# The task:
Lines containing the word "will" are the ones to copy from the records below.

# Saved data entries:
◆ ◆ ◆
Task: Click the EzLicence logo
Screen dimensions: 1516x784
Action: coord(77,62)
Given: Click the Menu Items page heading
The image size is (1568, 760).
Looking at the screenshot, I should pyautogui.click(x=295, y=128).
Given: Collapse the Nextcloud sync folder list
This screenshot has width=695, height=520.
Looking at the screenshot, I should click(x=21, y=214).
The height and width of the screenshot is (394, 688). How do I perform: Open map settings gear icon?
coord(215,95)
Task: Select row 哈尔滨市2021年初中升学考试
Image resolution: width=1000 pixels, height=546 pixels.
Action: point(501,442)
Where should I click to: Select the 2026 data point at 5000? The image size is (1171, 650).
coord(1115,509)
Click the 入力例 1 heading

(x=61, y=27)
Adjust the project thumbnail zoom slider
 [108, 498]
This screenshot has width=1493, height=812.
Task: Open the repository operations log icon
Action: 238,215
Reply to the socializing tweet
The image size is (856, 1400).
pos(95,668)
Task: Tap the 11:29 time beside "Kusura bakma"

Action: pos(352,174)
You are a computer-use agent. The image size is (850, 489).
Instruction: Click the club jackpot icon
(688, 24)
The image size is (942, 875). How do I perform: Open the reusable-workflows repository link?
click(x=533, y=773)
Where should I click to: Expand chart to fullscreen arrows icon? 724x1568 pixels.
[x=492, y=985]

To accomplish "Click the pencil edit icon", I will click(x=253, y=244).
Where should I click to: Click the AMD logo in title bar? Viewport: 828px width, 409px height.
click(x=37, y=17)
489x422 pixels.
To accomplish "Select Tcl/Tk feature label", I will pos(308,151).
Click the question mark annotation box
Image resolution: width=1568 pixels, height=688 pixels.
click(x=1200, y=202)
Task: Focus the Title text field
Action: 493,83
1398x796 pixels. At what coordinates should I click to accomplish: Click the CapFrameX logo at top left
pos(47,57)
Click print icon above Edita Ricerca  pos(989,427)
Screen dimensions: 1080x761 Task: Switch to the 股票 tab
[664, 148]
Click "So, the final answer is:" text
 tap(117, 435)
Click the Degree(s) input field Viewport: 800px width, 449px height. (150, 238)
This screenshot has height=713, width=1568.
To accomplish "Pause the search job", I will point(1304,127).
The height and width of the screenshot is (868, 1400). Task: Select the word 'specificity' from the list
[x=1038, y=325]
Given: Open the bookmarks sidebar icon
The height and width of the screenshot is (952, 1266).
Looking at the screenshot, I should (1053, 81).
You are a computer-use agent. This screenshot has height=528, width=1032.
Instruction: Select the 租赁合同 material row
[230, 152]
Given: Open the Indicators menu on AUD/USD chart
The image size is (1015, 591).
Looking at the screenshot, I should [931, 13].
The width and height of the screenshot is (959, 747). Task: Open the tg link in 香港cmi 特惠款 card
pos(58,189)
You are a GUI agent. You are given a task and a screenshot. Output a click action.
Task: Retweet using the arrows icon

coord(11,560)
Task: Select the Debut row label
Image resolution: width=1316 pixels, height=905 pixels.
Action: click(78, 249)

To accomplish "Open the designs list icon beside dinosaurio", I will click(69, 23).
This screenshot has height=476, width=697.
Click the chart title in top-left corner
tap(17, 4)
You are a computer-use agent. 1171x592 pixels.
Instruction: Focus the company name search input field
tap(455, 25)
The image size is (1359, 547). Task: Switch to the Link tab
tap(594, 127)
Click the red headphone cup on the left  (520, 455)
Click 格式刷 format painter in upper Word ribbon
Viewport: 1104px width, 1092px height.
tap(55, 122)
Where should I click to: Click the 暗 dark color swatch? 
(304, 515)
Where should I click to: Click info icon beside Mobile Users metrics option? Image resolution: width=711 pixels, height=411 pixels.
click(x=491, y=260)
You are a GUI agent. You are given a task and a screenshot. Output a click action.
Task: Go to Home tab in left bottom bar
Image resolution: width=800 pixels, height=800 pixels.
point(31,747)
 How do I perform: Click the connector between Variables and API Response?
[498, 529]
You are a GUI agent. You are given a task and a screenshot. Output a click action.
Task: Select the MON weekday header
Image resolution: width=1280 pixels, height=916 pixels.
◆ ◆ ◆
# Task solution:
To accomplish "Click the pencil edit icon", I will click(x=253, y=244).
To accomplish "Select Tcl/Tk feature label", I will pos(308,151).
To accomplish "Pause the search job", I will point(1304,127).
To accomplish "Open the designs list icon beside dinosaurio", I will click(69, 23).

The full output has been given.